Wildlife biologists often work in harsh environmental conditions and face dangerous animals, but their top job hazard -- helicopter and plane crashes -- could be eliminated by existing technology. According to the Audobon Society, light-aircraft crashes are the No. 1 killer of wildlife biologists.
Unmanned aerial vehicles (commonly called drones) can solve this problem while also being less disturbing to the animals. Wildlife photographer and conservationist Ole Jørgen Liodden is using Intel's commercial drones with thermal payloads to track polar bear communities in the Arctic.
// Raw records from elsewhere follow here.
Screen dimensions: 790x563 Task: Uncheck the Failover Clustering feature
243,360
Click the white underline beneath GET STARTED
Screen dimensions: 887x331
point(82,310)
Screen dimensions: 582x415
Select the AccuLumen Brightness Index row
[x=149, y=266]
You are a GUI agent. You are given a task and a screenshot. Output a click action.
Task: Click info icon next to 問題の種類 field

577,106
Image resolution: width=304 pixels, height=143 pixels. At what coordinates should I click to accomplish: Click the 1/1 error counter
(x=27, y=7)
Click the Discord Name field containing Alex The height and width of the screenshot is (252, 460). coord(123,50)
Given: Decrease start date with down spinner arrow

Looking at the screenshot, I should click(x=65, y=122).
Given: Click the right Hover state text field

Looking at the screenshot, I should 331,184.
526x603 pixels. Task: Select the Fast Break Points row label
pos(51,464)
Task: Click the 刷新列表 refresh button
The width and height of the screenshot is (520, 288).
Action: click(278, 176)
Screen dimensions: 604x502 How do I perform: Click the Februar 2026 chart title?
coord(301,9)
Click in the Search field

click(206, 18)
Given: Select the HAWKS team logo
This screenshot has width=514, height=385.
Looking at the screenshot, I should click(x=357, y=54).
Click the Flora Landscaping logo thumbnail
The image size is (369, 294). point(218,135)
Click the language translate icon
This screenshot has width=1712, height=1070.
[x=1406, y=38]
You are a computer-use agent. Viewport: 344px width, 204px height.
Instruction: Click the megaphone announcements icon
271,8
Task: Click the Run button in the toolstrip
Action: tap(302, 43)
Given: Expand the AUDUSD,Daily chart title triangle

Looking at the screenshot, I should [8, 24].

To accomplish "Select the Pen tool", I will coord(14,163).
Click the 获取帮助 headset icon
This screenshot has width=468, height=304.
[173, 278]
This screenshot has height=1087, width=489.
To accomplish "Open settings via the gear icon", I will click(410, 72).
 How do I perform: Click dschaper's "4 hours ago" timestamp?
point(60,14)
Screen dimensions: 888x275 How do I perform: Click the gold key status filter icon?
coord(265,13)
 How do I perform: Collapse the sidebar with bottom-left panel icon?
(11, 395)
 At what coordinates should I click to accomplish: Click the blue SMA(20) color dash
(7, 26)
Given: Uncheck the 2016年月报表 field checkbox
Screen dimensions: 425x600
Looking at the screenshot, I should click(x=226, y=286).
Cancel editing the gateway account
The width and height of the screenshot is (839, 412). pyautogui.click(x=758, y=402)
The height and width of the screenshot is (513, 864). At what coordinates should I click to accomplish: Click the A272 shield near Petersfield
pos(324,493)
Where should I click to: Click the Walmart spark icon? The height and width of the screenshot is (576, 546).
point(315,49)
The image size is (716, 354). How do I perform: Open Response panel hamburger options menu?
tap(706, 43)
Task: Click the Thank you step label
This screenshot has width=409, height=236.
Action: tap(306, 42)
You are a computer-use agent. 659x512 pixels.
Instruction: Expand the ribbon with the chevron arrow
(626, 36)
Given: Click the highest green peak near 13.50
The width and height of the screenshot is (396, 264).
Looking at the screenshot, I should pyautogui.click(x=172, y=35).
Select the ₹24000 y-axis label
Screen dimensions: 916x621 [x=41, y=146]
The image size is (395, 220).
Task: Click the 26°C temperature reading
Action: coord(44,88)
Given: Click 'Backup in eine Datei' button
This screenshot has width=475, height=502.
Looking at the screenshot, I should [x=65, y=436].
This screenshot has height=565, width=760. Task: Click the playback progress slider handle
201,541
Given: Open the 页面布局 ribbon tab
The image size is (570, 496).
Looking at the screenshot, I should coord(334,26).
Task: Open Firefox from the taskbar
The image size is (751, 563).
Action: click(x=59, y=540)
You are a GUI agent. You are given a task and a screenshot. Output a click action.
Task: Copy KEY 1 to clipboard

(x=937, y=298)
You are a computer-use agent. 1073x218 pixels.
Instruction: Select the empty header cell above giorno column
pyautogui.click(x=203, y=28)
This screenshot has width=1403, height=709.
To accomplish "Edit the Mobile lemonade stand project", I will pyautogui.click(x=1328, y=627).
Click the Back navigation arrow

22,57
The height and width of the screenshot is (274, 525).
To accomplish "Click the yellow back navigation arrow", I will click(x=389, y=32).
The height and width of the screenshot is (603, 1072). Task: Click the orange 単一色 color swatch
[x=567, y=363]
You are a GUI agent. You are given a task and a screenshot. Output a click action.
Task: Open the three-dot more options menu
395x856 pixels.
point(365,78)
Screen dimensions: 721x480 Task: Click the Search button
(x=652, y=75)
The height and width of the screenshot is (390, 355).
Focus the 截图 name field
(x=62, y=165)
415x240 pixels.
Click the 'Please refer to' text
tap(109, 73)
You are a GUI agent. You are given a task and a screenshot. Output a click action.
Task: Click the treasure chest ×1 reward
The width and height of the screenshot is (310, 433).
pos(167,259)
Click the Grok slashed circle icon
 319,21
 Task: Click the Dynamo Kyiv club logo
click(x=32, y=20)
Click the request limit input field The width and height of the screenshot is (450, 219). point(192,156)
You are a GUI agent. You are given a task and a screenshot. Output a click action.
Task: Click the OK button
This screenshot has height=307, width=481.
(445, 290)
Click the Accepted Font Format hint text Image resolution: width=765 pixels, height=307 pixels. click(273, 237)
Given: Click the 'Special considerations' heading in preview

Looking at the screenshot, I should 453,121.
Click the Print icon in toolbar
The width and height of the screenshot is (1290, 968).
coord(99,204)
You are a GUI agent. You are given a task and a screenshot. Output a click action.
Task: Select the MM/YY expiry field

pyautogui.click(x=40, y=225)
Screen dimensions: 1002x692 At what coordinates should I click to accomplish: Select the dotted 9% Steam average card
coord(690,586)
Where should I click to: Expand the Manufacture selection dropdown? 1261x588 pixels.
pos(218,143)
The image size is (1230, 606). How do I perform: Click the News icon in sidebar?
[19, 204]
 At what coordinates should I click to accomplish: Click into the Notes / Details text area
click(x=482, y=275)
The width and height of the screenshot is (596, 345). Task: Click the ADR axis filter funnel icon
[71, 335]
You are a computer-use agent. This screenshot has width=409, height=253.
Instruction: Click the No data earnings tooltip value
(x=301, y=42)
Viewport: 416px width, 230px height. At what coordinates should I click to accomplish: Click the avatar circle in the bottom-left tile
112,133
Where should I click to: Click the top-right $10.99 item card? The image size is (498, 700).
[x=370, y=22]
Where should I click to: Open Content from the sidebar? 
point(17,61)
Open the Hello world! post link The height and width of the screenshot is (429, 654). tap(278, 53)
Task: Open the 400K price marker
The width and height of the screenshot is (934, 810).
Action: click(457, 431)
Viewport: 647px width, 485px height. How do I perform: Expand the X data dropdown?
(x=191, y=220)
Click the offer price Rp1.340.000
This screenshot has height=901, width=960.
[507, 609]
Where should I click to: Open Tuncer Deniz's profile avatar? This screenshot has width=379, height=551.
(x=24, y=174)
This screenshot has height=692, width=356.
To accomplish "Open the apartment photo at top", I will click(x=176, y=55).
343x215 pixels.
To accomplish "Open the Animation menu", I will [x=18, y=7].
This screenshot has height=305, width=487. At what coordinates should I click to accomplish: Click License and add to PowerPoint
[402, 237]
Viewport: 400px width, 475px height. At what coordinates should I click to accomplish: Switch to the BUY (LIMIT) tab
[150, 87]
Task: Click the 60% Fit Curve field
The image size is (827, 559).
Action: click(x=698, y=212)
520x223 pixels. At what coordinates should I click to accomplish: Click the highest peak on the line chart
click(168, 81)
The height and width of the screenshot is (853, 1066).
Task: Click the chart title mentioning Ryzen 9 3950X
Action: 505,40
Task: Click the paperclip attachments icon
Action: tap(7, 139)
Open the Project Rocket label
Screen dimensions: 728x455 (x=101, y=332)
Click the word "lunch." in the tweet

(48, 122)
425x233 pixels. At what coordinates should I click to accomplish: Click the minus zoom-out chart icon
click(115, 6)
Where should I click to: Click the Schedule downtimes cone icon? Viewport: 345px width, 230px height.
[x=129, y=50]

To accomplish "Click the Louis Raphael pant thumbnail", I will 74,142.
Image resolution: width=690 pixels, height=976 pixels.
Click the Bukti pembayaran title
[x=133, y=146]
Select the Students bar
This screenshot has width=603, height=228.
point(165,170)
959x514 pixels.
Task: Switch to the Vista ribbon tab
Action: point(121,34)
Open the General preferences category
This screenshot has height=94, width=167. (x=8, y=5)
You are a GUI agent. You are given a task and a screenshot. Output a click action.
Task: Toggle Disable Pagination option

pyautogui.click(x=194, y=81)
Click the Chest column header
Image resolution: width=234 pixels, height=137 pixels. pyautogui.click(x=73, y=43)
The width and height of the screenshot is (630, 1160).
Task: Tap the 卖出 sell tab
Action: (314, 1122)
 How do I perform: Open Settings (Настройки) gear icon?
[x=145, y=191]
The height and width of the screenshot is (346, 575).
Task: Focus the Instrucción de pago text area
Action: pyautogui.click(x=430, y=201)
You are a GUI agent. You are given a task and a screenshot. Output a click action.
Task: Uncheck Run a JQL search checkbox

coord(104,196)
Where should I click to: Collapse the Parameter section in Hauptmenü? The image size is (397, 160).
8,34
Intel is targeting other industries for commercial drone sales, but Arctic research provides breathtaking imagery that helps to show off the company's Falcon 8+ drone system and its capabilities.
The drones operate in extreme conditions while using sensors and cameras to track animals that would otherwise be hidden in the snow. They can capture precise data about the bears' behavior patterns, such as breeding, feeding, and migration habits. Liodden believes that this information will help scientists understand how climate change affects not only polar bears, but the health of the entire planet.
Researchers typically use helicopters or small aircraft to study Arctic wildlife, but loud choppers disturb the animals, which makes it difficult to observe their natural behavior. These conventional methods can be expensive and imprecise, and it is especially difficult to find white bears against a snowy backdrop.
"That is why we used the thermal camera on the drone," explains Anil Nanduri, VP New Technology Group and General Manager of Intel's Drone Group. He tells ZDNet, "It could spot the bears by their heat signature, even though it was sometimes only a degree warmer than the background, it was enough to make the bears stand out in the environment."
Drones are quieter, more precise, and less expensive than manned aircraft, but they have a whole different set of problems. The batteries that power drones are sensitive to temperatures, so exposing them to the frigid Arctic air is risky. A marine biologist who uses drones to track penguins and whales in Antarctica told Popular Science that he even uses skiers' hand warmers to keep batteries warm in the field.
On a recent Intel drone expedition, Liodden wasn't allowed on shore with polar bears, so they launched drones from boats. Unfortunately, the steel in the boats can cause magnetic fields that interfere with a drone's navigation systems and electronics. Some drones on the expedition had to disable their GPS and use manual modes instead.
Nanduri says, "One other drone had an even bigger issue in that it could not initialize its sensors without remaining still as it turned on, which is difficult on a moving, pitching, rolling boat, but the Intel Falcon 8+ drone had no issue at all."